A flexible organization’sinvestments in accessibility initiatives will pay dividends as talent shortages grow.
Balance Transparency and Data Privacy
We don’t trust politicians anymore. We don’t trust the news media or institutions of state. We certainly don’t trust social media. With nobody else to trust, Alper-Leroux says people are putting trust in their employers.
The 2019 Edelman Trust Barometer showed that 75% of people globally say their employer is their most trusted institutional relationship, well ahead of government (48%) and the media (47%).
Alper-Leroux thinks employers risk losing that trust if they don’t approach their employees with candour.

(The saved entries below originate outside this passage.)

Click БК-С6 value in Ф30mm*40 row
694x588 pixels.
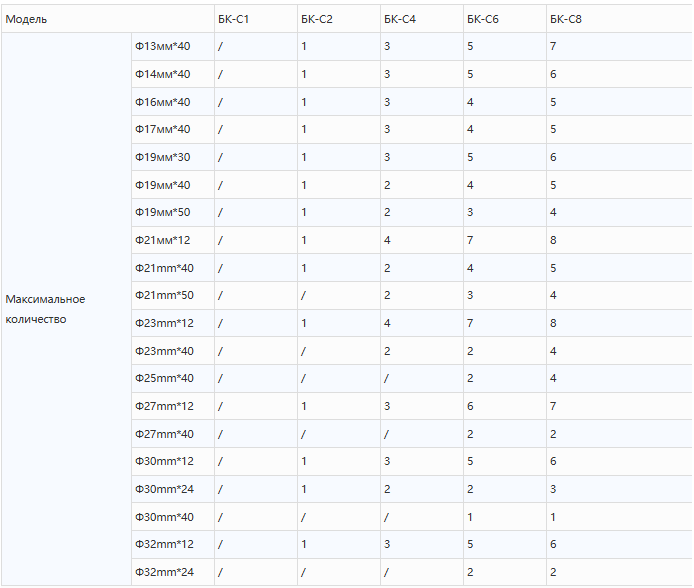[x=470, y=517]
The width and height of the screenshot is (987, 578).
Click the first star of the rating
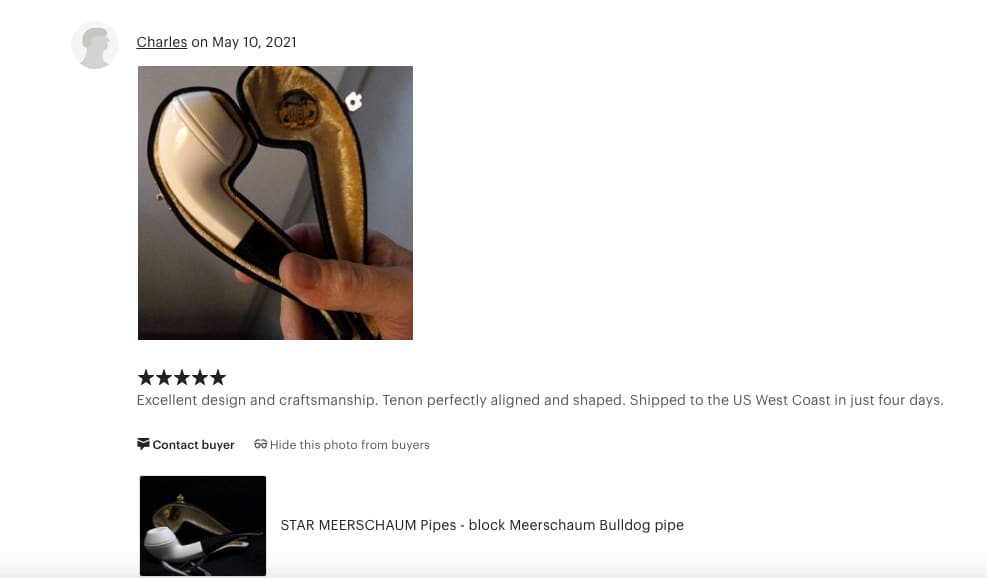tap(145, 378)
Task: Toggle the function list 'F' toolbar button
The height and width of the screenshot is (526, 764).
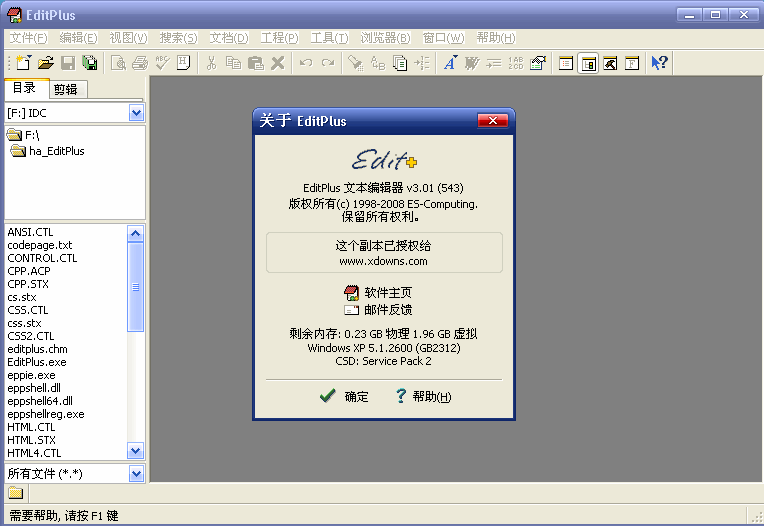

“Creating trust in an organization requires authentic, open communication,” she said. “But it also requires doing what you say you're going to do.
“You have to have open communication about what it is that you're going to do, and then actually measure that. If you say, ‘we listen to our employees,’ but if 80% of their accessibility requests are denied, you're not going to build trust.”
She explained that communication needs to be balanced against data privacy. Employees need to know that data they share with their employers as part of that “trust contract” is under their control.
“We need to think of our employees as customers more,” Alper-Leroux said. “And give them control of their data wherever we can.”
Build An Adaptive Workforce
“We've heard about organizations trying to be more adaptable, but we haven't - focused on how to make the workforce more adaptable,” Alper-Leroux told HRD. “We’re focusing on the wrong thing.”
She thinks adaptability will be key to any workforce’s sustainability in the face of automation. Change is a constant in today’s working world, but there’s been a lack of focus on hiring people who can learn fast, tackle new challenges, and change with the times.
The first of those changes is automation. Alper-Leroux thinks that, if HR leaders automate what can be automated, they’ll be better positioned to lead an adaptive workforce.
“HR is guilty of not embracing automation technology, thinking, ‘I'm going to lose my job,’” Alper-Leroux explained. But 50% of what an HR professional does today will be done by machines in the next three to five years. So, you can either fight it or embrace it.”
Leaving technical tasks to the robots means HR leaders can hire the critical skillsets they pay lip service to. The workforce can grow more self-aware, empathetic, and resilient. A culture of lifelong learning can carry through your organization, creating, in turn, an adaptive workforce ready for any technological change.
Keep Culture the Key
Building holistic accessibility will facilitate a more adaptive workforce. An always-learning workforce will better trust their employer. Earned employee trust will attract the best talent. Alper-Leroux’s three trends circle back on each other endlessly. They all point, too, towards the intangible in every HR leader’s purview: culture.
Alper-Leroux thinks culture will play an enormous role in how organizations manage these three trends. Culture will define holistic accessibility, adaptability, and trust and transparency. Every HR leader’s plan for these factors needs to take culture into account.
It’s Alper-Leroux’s view that HR leaders need to lift their eyes from the work of day-to-day compliance, ask where their culture is leading them, and find out how to steer culture on the right track.
“HR needs to be very aware of where people are and meet people where they need to be,” she said. “I think that HR has not had the chance to focus enough on that.”